Nádia Mendes e Cássia Bittar

O mundo jurídico é visto, muitas vezes, com um certo distanciamento por parte da sociedade. Para mudar essa ideia, o advogado José Roberto de Castro Neves convidou profissionais consagrados do meio jurídico para analisar, em 39 ensaios inéditos, alguns de seus filmes preferidos em 'Os advogados vão ao cinema', livro lançado em maio deste ano pela Editora Nova Fronteira. A ideia é, além de estimular a cultura, mostrar que independentemente da profissão, estamos todos vivendo um mesmo mundo e compartilhando emoções semelhantes, mesmo com opiniões divergentes.

Segundo Castro Neves, para que o Direito seja bem exercido, ele precisa estar em sintonia com a sociedade. “Com a arte é possível entender o que as pessoas pensam e quais são os valores da nossa sociedade. O livro pretende trazer essa harmonização entre Direito e sociedade, já que um depende do outro”, disse, pontuando que uma das ideias do filme foi humanizar a profissão. Os ensaios estão em linguagem acessível, “sem juridiquês e ‘data vênia’, mas com discussões fundamentadas e questões tratadas com muita inteligência”, reforça.

Veja a lista de dez títulos que o Portal da OAB/RJ selecionou:

A dama dourada - Selma Ferreira Lemes

O filme é sensível e comovente e, ao mesmo tempo, triste e dramático. Retrata um passado doloroso, desumano e vexatório: os horrores praticados contra os judeus pelo nazistas - o Holocausto. O filme registra este ponto sombrio da história mundial e nos conclama a refletir sobre os direitos humanos e a igualdade de direitos, independentemente da fé que se professe, cor da pele ou gênero. [...] O filme é, antes de tudo, um acerto de contas da história e da arte para que prevaleça a justiça!
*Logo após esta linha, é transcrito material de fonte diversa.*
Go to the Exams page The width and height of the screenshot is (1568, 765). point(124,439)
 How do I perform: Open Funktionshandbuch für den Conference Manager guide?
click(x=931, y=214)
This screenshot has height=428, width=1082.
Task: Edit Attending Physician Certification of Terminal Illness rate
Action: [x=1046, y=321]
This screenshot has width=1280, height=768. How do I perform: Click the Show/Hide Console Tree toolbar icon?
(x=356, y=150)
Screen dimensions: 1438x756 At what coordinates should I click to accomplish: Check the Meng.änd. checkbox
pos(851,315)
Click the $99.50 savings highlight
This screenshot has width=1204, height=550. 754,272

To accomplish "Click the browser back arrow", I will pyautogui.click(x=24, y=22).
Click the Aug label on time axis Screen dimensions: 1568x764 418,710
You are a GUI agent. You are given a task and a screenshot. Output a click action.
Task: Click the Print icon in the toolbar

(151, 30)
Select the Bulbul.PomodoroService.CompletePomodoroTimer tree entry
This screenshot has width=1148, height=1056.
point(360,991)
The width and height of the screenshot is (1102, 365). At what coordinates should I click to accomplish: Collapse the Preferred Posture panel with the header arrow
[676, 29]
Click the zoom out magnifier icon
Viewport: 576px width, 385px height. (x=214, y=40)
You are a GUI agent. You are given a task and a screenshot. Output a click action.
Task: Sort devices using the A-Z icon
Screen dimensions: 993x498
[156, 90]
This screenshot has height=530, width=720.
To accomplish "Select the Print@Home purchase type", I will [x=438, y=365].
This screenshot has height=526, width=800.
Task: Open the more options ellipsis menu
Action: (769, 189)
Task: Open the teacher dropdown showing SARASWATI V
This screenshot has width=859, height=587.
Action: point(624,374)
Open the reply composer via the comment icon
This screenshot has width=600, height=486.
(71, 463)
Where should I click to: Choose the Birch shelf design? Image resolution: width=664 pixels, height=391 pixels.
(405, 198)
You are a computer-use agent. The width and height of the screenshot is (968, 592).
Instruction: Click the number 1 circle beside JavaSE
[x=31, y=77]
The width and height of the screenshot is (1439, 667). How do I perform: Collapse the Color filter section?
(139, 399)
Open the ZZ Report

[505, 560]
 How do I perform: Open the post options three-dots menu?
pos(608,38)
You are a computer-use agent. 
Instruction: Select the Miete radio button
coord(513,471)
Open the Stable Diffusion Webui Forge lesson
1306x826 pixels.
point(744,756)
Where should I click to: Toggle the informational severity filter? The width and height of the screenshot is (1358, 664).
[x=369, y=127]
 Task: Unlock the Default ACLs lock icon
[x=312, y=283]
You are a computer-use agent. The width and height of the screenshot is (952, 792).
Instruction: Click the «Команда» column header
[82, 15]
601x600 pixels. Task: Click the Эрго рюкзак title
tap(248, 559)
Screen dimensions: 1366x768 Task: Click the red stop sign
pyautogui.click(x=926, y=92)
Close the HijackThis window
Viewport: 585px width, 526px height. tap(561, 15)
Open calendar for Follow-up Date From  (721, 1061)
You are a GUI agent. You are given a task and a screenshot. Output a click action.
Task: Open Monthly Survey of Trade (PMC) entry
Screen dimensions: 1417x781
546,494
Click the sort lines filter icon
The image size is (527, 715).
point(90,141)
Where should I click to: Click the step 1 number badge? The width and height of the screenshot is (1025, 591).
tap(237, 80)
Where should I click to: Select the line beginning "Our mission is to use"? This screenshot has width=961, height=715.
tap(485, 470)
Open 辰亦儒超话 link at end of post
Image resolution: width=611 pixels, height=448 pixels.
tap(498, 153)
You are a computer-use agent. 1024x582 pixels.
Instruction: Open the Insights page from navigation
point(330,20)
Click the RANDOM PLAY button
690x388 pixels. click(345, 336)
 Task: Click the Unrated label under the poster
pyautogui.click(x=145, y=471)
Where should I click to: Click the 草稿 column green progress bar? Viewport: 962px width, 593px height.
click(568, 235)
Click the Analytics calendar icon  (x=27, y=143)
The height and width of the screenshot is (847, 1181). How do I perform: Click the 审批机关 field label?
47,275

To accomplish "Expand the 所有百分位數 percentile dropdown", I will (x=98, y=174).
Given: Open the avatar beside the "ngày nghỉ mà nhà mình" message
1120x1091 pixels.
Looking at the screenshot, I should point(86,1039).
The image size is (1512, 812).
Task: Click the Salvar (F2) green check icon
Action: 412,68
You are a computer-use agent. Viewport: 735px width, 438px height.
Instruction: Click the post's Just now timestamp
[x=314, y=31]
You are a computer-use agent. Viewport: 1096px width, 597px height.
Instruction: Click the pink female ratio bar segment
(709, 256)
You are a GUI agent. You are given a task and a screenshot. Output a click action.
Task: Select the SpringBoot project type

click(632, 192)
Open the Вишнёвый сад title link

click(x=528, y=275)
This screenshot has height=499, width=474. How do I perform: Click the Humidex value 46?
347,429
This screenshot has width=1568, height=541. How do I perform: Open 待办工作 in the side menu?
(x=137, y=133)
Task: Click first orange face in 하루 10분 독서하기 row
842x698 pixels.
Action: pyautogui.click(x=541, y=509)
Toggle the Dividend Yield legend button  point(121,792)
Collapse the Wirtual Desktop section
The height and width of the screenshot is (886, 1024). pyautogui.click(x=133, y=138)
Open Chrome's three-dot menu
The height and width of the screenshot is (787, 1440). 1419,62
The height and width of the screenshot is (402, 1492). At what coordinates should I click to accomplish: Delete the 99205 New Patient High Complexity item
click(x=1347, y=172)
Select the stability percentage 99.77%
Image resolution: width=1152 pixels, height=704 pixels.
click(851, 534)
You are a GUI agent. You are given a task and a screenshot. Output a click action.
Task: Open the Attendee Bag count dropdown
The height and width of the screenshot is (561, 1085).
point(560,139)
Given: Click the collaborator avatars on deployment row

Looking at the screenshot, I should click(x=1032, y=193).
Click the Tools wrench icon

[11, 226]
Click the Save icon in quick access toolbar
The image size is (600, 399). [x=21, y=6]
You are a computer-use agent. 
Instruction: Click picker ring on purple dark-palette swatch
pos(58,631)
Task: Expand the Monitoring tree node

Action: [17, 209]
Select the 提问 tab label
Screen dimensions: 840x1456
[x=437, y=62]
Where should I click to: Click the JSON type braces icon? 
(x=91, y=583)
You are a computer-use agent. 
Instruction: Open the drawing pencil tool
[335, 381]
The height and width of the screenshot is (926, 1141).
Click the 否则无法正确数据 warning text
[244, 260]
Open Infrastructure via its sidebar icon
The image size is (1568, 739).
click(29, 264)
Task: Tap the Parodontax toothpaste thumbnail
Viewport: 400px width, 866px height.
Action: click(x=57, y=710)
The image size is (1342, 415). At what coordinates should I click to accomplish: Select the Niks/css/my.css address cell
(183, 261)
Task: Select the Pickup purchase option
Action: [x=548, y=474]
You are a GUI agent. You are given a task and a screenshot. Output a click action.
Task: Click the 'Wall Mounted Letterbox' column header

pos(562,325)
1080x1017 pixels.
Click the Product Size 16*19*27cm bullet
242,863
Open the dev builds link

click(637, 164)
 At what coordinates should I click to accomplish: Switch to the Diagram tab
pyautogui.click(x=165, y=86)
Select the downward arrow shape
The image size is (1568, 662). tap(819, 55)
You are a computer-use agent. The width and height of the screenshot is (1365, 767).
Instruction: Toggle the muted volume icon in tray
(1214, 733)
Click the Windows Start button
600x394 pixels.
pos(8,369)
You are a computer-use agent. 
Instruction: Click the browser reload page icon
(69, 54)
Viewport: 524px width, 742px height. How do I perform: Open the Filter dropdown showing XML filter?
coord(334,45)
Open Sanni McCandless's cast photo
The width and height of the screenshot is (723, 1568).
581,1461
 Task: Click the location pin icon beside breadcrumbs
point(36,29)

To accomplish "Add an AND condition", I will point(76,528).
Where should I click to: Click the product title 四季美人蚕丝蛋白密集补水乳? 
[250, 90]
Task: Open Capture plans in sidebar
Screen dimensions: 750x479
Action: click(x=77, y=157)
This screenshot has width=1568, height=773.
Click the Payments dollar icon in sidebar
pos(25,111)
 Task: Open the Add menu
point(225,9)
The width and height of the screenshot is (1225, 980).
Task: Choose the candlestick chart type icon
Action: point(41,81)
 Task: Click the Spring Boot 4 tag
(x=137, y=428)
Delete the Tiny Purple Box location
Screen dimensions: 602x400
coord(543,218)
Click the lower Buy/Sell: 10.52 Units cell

O sol é para todos - Francisco Antunes Maciel Müssnich

"Mesmo diante de toda a adversidade existente, o advogado [se referindo ao personagem do filme] se mantém firme em seus propósitos e crenças, ignorando os diversos insultos e boicotes. Segundo uma de suas falas no filme, e esta é a primeira grande lição de O sol é para todos: 'Coragem é quando você sabe que está derrotado antes mesmo de começar, mas começa assim mesmo e vai até o fim, apesar de tudo. Raramente se vence, mas isso pode até acontecer'"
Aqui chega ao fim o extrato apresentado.